Glimpse Into the Work of a Non-Profit Paralegal

Woman working at non-profit office.
••• Getty Images/Sean Justice

While most paralegals work in law firms and for-profit corporations, a growing number of paralegals are finding a niche in non-profit work. Elona M. Jouben, MPS, an experienced paralegal and program assistant for the American Association of University Professors in Washington, D.C., shares her paralegal background and her role in helping to shape law and policy affecting higher-education faculty.

How long have you worked as a paralegal? What is your educational background?

I have two undergraduate degrees from the University of West Florida: a Bachelor of Arts in political science (2000) and a Bachelor of Arts in legal studies/pre-law (2006). I earned my graduate degree, a Masters in Paralegal Studies (MPS), from The George Washington University in 2010. I recently celebrated my 10-year anniversary in the legal profession, 9 years of which I worked for a solo attorney and then several litigation firms in Pensacola, Florida. I accepted my current position a year ago and relocated to Washington, D.C.

to work for the in-house legal department of the American Association of University Professors (AAUP), where I support our two staff attorneys and AAUP's General Counsel.

What are your daily responsibilities as a non-profit paralegal with the American Association of University Professors?

Our department supports AAUP's activities in a number of ways: responding to inquiries on higher education law from professors, academic administrators, attorneys, and others; monitoring legal developments in higher education around the country; leading workshops and presentations on higher education law; working with experts from around the country in submitting amicus curiae briefs in key appellate cases before the United States Supreme Court and state and federal appellate courts in order to safeguard sound academic practices and due process; and tracking the legal implications of legislation and its implementation in executive branch agencies.

Additionally, we also perform in-house legal work relevant to: non-profit association management and governance, including taxation, lobbying and charitable solicitation matters; employer-related employment issues; and union/labor law issues relevant to our relationships with affiliated collective bargaining chapters.

Overall, my responsibilities include performing substantive legal research on a variety of legal issues; drafting memoranda for circulation to executive governing board and affiliated entities, legal outlines for public circulation, and attorneys' presentation materials for faculty conferences and workshops; coordinating the compilation of data from various departments and our governing board in order to prepare annual audits and regulatory compliance reports; managing the AAUP Attorney Referral Service; triaging and responding to faculty inquiries regarding general legal issues, requests for amicus curiae assistance and financial support from the AAUP Legal Defense Fund; organizing our department's internal record keeping processes; coordinating annual legal intern/extern searches and interviews and assisting with their orientation; and periodically reviewing and updating departmental internal forms and standard operating procedures.
══════════════════════════════
§ WORK TO DO:
(A) Echo everything in the paralegal interview from "How long have" down to "to Washington, D.C.".
(B) In the paralegal interview, what graduate degree did Elona M. Jouben earn, and from which university?

§ INFORMATION PROVIDED:
══════════════════════════════
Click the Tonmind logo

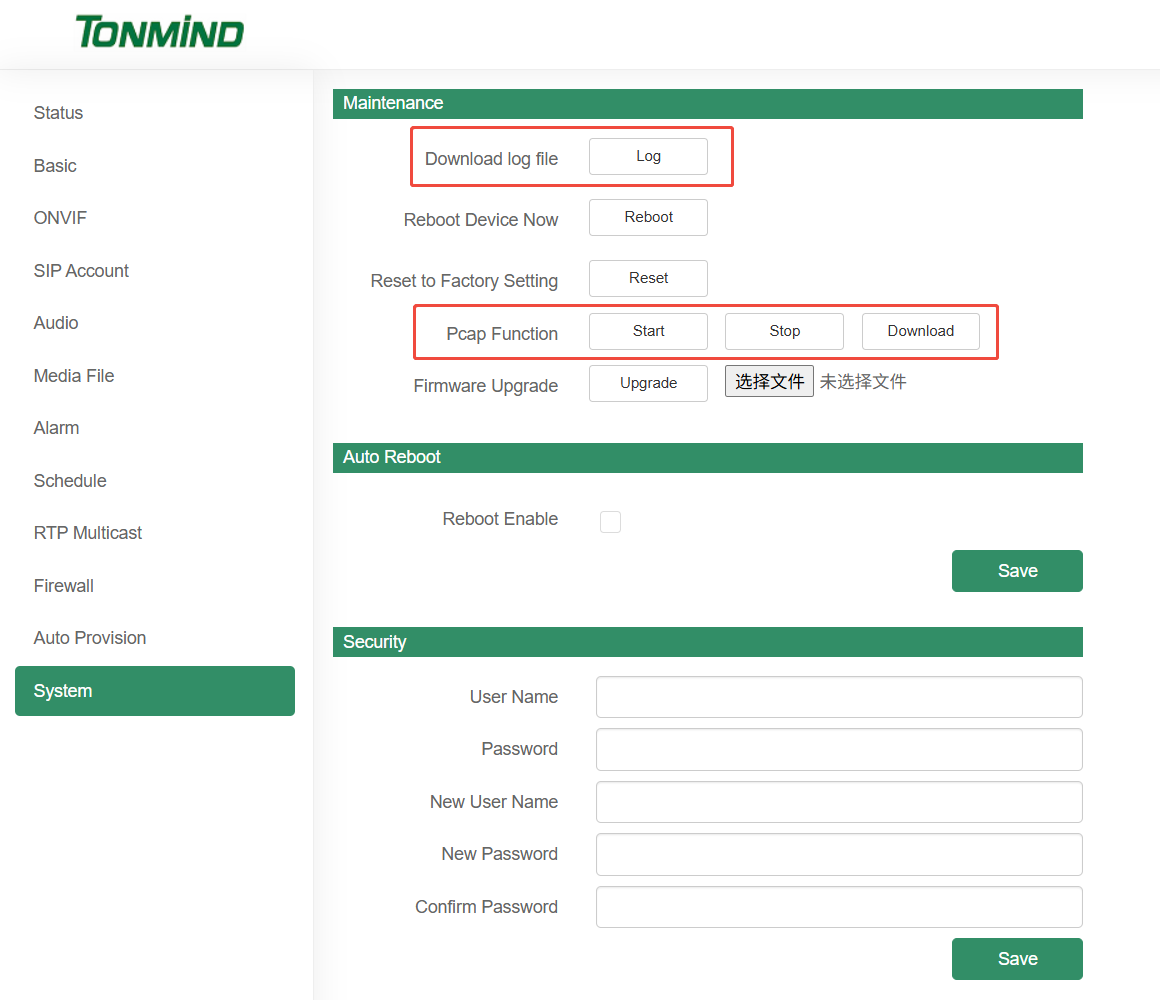tap(159, 32)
══════════════════════════════
§ EXERCISE RESPONSES:
(A)
How long have you worked as a paralegal? What is your educational background?

I have two undergraduate degrees from the University of West Florida: a Bachelor of Arts in political science (2000) and a Bachelor of Arts in legal studies/pre-law (2006). I earned my graduate degree, a Masters in Paralegal Studies (MPS), from The George Washington University in 2010. I recently celebrated my 10-year anniversary in the legal profession, 9 years of which I worked for a solo attorney and then several litigation firms in Pensacola, Florida. I accepted my current position a year ago and relocated to Washington, D.C.

(B) A Masters in Paralegal Studies (MPS) from The George Washington University.